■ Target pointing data
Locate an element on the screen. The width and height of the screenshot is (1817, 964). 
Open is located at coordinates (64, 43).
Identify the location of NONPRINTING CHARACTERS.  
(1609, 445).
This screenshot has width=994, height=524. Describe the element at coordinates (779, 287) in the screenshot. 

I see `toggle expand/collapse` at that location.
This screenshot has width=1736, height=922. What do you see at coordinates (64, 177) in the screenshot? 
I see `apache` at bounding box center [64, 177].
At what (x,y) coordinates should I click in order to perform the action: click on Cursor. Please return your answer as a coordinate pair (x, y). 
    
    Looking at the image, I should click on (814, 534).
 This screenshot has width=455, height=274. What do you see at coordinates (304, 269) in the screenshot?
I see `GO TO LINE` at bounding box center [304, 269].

■ GOAL
Present the lines above as a JSON list of strings, one string per line, omitting any blank lines.

■ ANSWER IN FULL
[
  "Locate an element on the screen. The width and height of the screenshot is (1817, 964). ",
  "Open is located at coordinates (64, 43).",
  "Identify the location of NONPRINTING CHARACTERS.  ",
  "(1609, 445).",
  "This screenshot has width=994, height=524. Describe the element at coordinates (779, 287) in the screenshot. ",
  "I see `toggle expand/collapse` at that location.",
  "This screenshot has width=1736, height=922. What do you see at coordinates (64, 177) in the screenshot? ",
  "I see `apache` at bounding box center [64, 177].",
  "At what (x,y) coordinates should I click in order to perform the action: click on Cursor. Please return your answer as a coordinate pair (x, y). ",
  "    Looking at the image, I should click on (814, 534).",
  " This screenshot has width=455, height=274. What do you see at coordinates (304, 269) in the screenshot?",
  "I see `GO TO LINE` at bounding box center [304, 269]."
]